Los partidos y movimientos populistas aprovechan el descontento de la sociedad en situaciones adversas para manipular la opinión pública y situarla a favor de sus intereses. El miedo alentado ante la llegada de refugiados huyendo del hambre y de la guerra, hábilmente manipulado en las redes sociales, desinforma y alienta un sentimiento de frustración general, especialmente la patriótica, algo que ha logrado con triste brillantez Isabel Díaz Ayuso, en Madrid. Es un buen ejemplo de éxito del peor populismo que ya no solo representa Vox.

Esta realidad no es lineal, ni obedece a una única causa, como ocurre en todos los procesos históricos, que se cuecen lentamente y aceleran cuando encuentran un catalizador que, en este caso, es una mezcla de lo político, lo social y lo económico. La desregulación mundial de la economía en beneficio de cada vez menos manos, la difícil venta de las ventajas socialdemócratas por la hábil presión populista de de la derecha neoliberal y de la izquierda más dogmática –y dividida siempre–, hacen un explosivo perfecto al que solo falta incorporar la espoleta del patriotismo excluyente que oculta muchas desigualdades.

Lo que quiero concluir es que los enemigos de la democracia están dentro al postularse como tales demócratas, pero las soluciones también. No creo que haya mejores defensas frente al retroceso democrático que en la regeneración ética de la vida política, comenzando por recuperar la pérdida de la credibilidad política, algo que pasa por el voto, sí, y por la mejora en la percepción en la ciudadanía de la política y los políticos, y del poder judicial. Por otra parte, también parece contrastada la eficacia de dimensión local de la política: algunas ciudades, como Budapest o Gdansk, destacan como defensoras acérrimas de la democracia contra su retroceso.

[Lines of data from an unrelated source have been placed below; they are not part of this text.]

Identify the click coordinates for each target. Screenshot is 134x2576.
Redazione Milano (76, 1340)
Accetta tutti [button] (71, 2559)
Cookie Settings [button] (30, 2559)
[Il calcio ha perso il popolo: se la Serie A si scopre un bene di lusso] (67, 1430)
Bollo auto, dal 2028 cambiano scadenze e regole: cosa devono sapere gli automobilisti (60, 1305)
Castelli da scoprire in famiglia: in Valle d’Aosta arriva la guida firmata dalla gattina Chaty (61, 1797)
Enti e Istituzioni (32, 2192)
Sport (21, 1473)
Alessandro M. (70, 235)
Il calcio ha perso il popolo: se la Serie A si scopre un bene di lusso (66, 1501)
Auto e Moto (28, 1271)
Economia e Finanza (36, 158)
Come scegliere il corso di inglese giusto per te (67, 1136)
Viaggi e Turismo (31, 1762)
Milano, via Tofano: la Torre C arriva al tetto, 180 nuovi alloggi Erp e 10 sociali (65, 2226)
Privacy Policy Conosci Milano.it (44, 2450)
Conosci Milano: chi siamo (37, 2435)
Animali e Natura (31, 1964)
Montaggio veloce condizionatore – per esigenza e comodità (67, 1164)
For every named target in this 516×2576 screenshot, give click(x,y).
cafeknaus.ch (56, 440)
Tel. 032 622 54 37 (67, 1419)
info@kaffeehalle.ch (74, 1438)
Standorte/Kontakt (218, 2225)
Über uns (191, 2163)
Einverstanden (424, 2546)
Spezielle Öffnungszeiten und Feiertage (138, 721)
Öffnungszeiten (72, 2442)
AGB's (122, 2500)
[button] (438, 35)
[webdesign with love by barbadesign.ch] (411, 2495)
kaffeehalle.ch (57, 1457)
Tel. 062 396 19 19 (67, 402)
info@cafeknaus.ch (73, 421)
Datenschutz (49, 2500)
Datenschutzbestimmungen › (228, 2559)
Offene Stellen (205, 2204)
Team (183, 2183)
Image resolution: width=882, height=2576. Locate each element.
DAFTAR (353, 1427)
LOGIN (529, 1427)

Los vascos en esto hemos dado mucha importancia a la democracia local, con variados contrapesos que facilitan los pactos y el control democrático desde una foralidad actualizada.

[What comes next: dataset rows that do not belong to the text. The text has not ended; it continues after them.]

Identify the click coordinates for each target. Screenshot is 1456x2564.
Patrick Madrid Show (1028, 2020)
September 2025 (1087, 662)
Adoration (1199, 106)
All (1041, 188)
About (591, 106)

No nos engañemos, el voto es el medio mejor que tenemos para frenar el embate totalitario al que nos enfrentamos. Los índices de abstención son alarmantes porque indican desafección a la política por la mediocridad e indecencia de algunos que condicionan la credibilidad de todos. Pero seamos responsables: un puñado de votos ha logrado que Polonia vuelva a la senda democrática, los votos lograron que Trump gobernase, y más tarde que se quedara fuera, igual que Bolsonaro. No nos podemos permitir semejantes porcentajes de abstención, ni descuidar la atención a quien se presenta, y para qué. Votemos en consecuencia; por la democracia.